Collaboration leads me to my second observation: none of these companies would have achieved success alone – the value-added services they offer are always based on specialisation enabled by ecosystems. The different players within the different ecosystems may have very different roles and reasons for existing, but they can all be very successful with different approaches – as long as they stay true to their core business and beliefs. We are currently witnessing a very interesting battle of the ecosystems, where Apple, Google and Microsoft are all vying to win out as the leading platform for the mobile era after the dominance of Windows since the 80s. Nobody knows yet who’s going to win, but my prediction is that instead of technological superiority, the winning strategy will be based on effective management of the entire ecosystem.

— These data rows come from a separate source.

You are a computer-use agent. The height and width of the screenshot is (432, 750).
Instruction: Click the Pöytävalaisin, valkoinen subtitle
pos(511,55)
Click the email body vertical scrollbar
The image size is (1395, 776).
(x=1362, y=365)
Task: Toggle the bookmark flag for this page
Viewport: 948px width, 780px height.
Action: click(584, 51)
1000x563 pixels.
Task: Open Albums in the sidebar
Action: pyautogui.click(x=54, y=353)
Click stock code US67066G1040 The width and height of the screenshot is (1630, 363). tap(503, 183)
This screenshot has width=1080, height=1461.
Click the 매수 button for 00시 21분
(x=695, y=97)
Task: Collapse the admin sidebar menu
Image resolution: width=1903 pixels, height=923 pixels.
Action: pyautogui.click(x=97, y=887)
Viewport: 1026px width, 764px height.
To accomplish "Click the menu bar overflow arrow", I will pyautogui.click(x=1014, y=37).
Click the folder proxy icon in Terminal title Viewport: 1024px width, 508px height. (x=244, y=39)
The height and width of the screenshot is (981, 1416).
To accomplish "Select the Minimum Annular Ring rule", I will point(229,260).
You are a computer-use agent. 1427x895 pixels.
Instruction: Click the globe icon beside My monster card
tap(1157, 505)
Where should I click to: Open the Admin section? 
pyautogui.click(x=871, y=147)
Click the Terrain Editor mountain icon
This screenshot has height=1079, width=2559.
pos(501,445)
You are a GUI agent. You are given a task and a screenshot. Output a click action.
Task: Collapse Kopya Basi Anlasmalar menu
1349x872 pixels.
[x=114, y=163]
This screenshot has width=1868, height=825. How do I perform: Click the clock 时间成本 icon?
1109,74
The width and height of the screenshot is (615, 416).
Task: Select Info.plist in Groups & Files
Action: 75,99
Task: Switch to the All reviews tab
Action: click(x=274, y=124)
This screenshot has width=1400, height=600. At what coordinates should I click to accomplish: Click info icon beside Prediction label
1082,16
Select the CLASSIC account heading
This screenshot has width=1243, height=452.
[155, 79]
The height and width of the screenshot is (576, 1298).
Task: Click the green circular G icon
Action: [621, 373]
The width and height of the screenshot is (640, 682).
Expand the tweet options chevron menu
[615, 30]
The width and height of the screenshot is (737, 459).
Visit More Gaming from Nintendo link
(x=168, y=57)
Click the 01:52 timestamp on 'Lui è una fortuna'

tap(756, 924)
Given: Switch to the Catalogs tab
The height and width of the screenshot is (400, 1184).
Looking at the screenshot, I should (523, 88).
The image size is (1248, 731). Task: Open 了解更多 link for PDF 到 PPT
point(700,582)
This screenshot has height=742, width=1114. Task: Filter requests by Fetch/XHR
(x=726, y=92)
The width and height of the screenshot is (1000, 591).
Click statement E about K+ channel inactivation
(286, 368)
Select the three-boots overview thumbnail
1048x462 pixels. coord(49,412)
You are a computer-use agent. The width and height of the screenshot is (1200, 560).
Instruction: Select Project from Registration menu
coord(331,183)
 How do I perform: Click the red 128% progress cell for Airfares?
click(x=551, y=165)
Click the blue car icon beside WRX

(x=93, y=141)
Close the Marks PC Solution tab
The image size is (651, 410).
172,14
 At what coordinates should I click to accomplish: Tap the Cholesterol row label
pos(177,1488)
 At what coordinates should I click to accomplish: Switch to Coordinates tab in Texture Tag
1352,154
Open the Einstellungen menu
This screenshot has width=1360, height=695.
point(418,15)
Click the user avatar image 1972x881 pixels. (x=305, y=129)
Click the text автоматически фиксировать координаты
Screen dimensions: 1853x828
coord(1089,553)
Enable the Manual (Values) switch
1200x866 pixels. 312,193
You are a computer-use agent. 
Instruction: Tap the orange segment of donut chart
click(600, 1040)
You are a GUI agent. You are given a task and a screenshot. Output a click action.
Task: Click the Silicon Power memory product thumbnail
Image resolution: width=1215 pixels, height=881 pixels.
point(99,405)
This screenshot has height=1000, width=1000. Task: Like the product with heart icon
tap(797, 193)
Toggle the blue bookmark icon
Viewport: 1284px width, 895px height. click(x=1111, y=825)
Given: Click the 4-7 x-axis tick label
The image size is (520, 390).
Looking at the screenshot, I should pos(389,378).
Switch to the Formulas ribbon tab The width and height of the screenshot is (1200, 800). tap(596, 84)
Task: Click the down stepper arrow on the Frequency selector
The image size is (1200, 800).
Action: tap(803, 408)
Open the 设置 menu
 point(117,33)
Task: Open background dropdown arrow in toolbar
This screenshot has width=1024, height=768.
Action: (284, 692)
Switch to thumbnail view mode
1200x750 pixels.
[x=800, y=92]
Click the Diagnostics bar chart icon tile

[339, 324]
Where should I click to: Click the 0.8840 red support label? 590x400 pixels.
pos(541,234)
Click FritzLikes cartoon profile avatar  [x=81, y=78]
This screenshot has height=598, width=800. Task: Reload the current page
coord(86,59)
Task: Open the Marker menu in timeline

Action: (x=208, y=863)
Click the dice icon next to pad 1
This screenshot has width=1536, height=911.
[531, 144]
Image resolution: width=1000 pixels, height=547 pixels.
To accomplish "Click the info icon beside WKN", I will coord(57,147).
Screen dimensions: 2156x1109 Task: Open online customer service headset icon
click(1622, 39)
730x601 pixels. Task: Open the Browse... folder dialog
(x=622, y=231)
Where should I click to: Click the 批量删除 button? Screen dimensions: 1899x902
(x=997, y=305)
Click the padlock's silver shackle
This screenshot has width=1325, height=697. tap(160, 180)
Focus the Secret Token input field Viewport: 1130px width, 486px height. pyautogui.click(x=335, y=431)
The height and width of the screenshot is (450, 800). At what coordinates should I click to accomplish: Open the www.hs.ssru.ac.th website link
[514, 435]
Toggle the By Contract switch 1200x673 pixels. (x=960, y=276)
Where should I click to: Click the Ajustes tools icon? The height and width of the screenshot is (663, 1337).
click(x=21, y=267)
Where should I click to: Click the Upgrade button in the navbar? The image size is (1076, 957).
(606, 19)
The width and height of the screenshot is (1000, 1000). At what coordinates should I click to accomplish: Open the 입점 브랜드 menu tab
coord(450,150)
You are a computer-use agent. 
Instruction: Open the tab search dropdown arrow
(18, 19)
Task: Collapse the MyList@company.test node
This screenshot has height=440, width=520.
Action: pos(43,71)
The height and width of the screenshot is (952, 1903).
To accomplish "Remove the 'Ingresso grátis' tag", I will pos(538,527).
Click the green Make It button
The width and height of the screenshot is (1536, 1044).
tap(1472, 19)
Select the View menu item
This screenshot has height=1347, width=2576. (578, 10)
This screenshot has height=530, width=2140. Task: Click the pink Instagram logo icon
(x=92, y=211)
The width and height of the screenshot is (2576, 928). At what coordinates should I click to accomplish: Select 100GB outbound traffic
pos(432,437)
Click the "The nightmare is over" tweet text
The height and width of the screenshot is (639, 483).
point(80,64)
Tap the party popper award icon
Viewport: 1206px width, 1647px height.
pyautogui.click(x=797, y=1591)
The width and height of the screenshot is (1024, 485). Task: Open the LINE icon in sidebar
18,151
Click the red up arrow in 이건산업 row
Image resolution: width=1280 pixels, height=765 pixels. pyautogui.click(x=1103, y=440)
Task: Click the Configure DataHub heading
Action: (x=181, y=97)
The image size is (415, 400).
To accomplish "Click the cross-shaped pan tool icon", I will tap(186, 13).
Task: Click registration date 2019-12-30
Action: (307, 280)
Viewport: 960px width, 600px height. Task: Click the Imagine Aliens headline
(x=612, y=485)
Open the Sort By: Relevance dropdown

My third observation is related to time horizons: the most successful businesses have been built for the long term. Instead of chasing quick wins and cutting expenses in the short term, the most successful businesses have continued to invest in new innovations – and they have never stopped dreaming. A great example of such long-term thinking is the letter sent to shareholders by Amazon’s CEO Jeff Bezos in 1997 when they went public, where he explicitly stated, “It’s all about the long term.”
So how do these three simple observations apply to the leasing industry? My humble opinion is that each and every industry player should first define why they exist. After that we could begin to view the leasing industry as a great ecosystem or platform with many different types of players, who together can provide amazing new services and added value for end customers, vendors, consumers – and society as a whole. These value-adding services can be related to more sustainable ways of using fixed assets, improved ways of distributing capital to the real economy, further development of global e-commerce, or something completely different. However, these goals can only be achieved if businesses are willing and able to take a long-term view and have the guts to continue investing in it. We’re already seeing new entrants to the industry taking advantage of the great opportunities to be found in asset finance and related services. These new entrants have already figured out why they exist, how to create winning ecosystems and how to run a business for the long term – and we have seen in the IT industry how a new entrant with this knowledge and commitment can quickly become a globally successful business. In order to stay ahead of the pack and maintain competitive advantage and customer loyalty, it is vital that the leasing industry’s current leading lights continue to innovate and invest in long-term business models. The lessons are already there for us all to see.